(Stored data entries)
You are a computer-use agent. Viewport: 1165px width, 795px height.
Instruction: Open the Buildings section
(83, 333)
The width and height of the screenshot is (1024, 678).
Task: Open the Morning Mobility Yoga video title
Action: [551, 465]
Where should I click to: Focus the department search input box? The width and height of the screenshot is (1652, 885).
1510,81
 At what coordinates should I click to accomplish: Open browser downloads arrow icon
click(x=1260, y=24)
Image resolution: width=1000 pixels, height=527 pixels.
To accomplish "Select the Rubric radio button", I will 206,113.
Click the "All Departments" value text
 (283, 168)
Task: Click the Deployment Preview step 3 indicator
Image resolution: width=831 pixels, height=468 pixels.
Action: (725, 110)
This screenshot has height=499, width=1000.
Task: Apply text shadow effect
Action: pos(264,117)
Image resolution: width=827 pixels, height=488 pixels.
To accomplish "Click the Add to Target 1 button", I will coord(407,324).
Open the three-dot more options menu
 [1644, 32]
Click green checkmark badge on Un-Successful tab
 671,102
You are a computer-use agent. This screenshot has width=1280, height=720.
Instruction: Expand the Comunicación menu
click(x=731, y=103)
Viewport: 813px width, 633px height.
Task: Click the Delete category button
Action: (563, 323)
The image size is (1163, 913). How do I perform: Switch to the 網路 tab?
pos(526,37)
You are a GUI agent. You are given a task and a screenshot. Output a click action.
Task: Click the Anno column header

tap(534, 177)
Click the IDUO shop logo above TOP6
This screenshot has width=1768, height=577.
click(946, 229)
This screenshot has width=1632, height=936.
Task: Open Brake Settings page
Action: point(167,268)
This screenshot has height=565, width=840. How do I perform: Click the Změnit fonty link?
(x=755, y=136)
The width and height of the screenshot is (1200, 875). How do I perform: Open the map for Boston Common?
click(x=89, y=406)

Exercise details: What is needed is an exact repetition of all the entries above.

Response to the task:
You are a computer-use agent. Viewport: 1165px width, 795px height.
Instruction: Open the Buildings section
(83, 333)
The width and height of the screenshot is (1024, 678).
Task: Open the Morning Mobility Yoga video title
Action: [551, 465]
Where should I click to: Focus the department search input box? The width and height of the screenshot is (1652, 885).
1510,81
 At what coordinates should I click to accomplish: Open browser downloads arrow icon
click(x=1260, y=24)
Image resolution: width=1000 pixels, height=527 pixels.
To accomplish "Select the Rubric radio button", I will 206,113.
Click the "All Departments" value text
 (283, 168)
Task: Click the Deployment Preview step 3 indicator
Image resolution: width=831 pixels, height=468 pixels.
Action: (725, 110)
This screenshot has height=499, width=1000.
Task: Apply text shadow effect
Action: pos(264,117)
Image resolution: width=827 pixels, height=488 pixels.
To accomplish "Click the Add to Target 1 button", I will coord(407,324).
Open the three-dot more options menu
 [1644, 32]
Click green checkmark badge on Un-Successful tab
 671,102
You are a computer-use agent. This screenshot has width=1280, height=720.
Instruction: Expand the Comunicación menu
click(x=731, y=103)
Viewport: 813px width, 633px height.
Task: Click the Delete category button
Action: (563, 323)
The image size is (1163, 913). How do I perform: Switch to the 網路 tab?
pos(526,37)
You are a GUI agent. You are given a task and a screenshot. Output a click action.
Task: Click the Anno column header

tap(534, 177)
Click the IDUO shop logo above TOP6
This screenshot has width=1768, height=577.
click(946, 229)
This screenshot has width=1632, height=936.
Task: Open Brake Settings page
Action: point(167,268)
This screenshot has height=565, width=840. How do I perform: Click the Změnit fonty link?
(x=755, y=136)
The width and height of the screenshot is (1200, 875). How do I perform: Open the map for Boston Common?
click(x=89, y=406)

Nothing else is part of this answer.